What is being asked ::
Copy the part of the data that opens with the line containing "Screen dimensions: 1075x806 How do I perform: Click the DN" and closes with the line containing "click(x=389, y=129)", keeping every line unchanged.

Stored rows ::
● ● ● ● ●

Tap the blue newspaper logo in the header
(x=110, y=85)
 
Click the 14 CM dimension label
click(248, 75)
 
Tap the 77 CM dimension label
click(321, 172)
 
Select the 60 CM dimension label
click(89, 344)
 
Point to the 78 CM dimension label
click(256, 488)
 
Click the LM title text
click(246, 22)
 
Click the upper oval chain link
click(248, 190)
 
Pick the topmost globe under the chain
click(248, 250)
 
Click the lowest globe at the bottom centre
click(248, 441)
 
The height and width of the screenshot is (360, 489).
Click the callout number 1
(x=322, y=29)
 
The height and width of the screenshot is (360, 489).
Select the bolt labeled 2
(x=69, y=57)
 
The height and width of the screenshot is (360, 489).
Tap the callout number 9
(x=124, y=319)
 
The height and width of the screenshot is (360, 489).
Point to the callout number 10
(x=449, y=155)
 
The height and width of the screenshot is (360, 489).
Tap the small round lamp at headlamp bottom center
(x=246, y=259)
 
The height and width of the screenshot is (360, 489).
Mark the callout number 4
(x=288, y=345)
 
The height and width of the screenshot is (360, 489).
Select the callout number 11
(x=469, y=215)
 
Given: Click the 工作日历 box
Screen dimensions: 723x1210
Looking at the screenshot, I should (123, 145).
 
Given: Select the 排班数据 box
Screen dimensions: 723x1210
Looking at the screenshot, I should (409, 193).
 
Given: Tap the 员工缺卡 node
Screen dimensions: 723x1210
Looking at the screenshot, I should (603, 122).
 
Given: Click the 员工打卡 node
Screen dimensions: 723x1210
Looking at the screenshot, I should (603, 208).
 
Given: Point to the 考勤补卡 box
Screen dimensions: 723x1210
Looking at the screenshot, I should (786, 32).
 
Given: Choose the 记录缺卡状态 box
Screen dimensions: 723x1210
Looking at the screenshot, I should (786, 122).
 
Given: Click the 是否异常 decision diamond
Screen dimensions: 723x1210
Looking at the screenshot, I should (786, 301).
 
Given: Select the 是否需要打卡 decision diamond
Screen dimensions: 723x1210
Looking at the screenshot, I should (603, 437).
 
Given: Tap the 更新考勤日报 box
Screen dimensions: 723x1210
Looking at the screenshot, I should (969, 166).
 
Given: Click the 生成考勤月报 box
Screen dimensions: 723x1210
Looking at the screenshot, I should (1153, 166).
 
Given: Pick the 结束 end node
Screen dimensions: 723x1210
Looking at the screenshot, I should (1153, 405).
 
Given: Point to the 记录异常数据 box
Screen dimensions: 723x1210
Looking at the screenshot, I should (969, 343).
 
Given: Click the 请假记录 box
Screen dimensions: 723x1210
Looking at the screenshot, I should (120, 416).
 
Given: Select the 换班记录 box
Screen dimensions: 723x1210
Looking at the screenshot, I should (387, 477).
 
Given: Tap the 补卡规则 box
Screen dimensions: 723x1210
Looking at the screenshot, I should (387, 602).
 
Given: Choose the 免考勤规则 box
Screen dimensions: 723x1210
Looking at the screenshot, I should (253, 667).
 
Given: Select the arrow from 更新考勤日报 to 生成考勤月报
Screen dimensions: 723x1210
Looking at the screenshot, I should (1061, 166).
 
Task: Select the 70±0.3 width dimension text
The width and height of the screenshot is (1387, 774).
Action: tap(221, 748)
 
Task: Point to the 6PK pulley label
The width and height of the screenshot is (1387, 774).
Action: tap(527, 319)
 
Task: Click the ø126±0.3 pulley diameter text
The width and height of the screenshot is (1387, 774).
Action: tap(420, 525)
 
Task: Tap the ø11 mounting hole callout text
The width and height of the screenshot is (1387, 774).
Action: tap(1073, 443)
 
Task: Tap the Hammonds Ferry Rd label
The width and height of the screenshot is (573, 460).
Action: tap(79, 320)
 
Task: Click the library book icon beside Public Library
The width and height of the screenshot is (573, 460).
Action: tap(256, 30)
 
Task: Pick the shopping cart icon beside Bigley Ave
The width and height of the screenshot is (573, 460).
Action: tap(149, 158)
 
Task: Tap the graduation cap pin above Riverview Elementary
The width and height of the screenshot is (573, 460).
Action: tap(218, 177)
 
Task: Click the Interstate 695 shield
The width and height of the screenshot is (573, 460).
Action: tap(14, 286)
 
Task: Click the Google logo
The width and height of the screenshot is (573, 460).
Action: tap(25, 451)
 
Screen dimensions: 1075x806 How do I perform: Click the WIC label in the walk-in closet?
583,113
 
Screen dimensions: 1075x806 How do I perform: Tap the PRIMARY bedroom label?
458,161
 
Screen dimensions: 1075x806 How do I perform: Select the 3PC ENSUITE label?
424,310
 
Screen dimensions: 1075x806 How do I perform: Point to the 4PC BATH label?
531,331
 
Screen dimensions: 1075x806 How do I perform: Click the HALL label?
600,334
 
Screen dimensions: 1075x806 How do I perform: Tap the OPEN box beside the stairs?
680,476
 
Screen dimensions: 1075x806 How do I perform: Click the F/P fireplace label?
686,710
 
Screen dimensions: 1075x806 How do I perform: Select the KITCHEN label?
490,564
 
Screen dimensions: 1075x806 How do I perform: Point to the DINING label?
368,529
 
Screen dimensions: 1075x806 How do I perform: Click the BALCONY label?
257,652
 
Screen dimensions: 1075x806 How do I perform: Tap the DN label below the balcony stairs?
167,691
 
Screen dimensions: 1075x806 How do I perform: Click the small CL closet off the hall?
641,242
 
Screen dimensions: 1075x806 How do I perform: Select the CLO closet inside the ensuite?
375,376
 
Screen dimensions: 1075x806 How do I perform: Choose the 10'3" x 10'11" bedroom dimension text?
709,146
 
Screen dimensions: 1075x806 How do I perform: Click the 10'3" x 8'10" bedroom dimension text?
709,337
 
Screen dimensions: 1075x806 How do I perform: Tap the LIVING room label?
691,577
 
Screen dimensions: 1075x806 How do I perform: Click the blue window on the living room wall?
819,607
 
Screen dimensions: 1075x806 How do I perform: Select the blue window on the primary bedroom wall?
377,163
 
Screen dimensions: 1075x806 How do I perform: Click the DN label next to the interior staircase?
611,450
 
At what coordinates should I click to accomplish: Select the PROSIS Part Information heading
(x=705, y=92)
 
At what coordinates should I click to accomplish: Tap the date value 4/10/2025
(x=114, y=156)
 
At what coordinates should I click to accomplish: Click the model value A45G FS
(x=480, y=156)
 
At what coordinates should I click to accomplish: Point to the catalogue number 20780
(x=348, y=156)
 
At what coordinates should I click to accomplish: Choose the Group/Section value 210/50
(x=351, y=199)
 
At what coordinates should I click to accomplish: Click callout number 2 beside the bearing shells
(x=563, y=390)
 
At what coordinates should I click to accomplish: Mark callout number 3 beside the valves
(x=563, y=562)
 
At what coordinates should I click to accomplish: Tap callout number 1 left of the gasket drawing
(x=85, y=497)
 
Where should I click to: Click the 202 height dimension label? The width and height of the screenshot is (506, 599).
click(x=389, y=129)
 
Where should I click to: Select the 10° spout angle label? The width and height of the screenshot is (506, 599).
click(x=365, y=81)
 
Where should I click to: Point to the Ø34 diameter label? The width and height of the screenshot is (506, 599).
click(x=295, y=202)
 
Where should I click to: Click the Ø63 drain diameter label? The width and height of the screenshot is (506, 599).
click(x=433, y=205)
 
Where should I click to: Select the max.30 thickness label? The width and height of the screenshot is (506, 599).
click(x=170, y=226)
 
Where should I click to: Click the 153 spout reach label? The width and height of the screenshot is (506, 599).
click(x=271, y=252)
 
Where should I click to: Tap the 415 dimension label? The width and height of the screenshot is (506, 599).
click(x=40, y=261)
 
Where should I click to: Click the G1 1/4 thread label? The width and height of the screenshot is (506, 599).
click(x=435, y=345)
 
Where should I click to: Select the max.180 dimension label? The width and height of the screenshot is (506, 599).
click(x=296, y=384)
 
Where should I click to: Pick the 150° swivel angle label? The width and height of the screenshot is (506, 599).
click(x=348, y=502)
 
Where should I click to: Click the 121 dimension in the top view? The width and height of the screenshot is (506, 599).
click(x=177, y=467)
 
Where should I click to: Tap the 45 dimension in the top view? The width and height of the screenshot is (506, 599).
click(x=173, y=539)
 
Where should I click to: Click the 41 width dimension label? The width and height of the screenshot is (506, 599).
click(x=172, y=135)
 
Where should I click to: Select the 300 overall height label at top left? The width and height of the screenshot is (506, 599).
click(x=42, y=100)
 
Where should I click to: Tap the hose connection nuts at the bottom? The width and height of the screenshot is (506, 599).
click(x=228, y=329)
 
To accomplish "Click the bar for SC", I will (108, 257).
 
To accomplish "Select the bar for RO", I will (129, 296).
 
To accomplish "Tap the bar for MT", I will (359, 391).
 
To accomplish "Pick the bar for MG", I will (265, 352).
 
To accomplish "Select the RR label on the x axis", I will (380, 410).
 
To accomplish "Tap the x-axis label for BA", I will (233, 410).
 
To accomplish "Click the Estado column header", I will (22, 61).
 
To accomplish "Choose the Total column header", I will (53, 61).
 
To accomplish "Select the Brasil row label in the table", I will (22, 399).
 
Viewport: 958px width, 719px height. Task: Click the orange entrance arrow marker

● ● ● ● ●

The completed task ::
Screen dimensions: 1075x806 How do I perform: Click the DN label next to the interior staircase?
611,450
 
At what coordinates should I click to accomplish: Select the PROSIS Part Information heading
(x=705, y=92)
 
At what coordinates should I click to accomplish: Tap the date value 4/10/2025
(x=114, y=156)
 
At what coordinates should I click to accomplish: Click the model value A45G FS
(x=480, y=156)
 
At what coordinates should I click to accomplish: Point to the catalogue number 20780
(x=348, y=156)
 
At what coordinates should I click to accomplish: Choose the Group/Section value 210/50
(x=351, y=199)
 
At what coordinates should I click to accomplish: Click callout number 2 beside the bearing shells
(x=563, y=390)
 
At what coordinates should I click to accomplish: Mark callout number 3 beside the valves
(x=563, y=562)
 
At what coordinates should I click to accomplish: Tap callout number 1 left of the gasket drawing
(x=85, y=497)
 
Where should I click to: Click the 202 height dimension label? The width and height of the screenshot is (506, 599).
click(x=389, y=129)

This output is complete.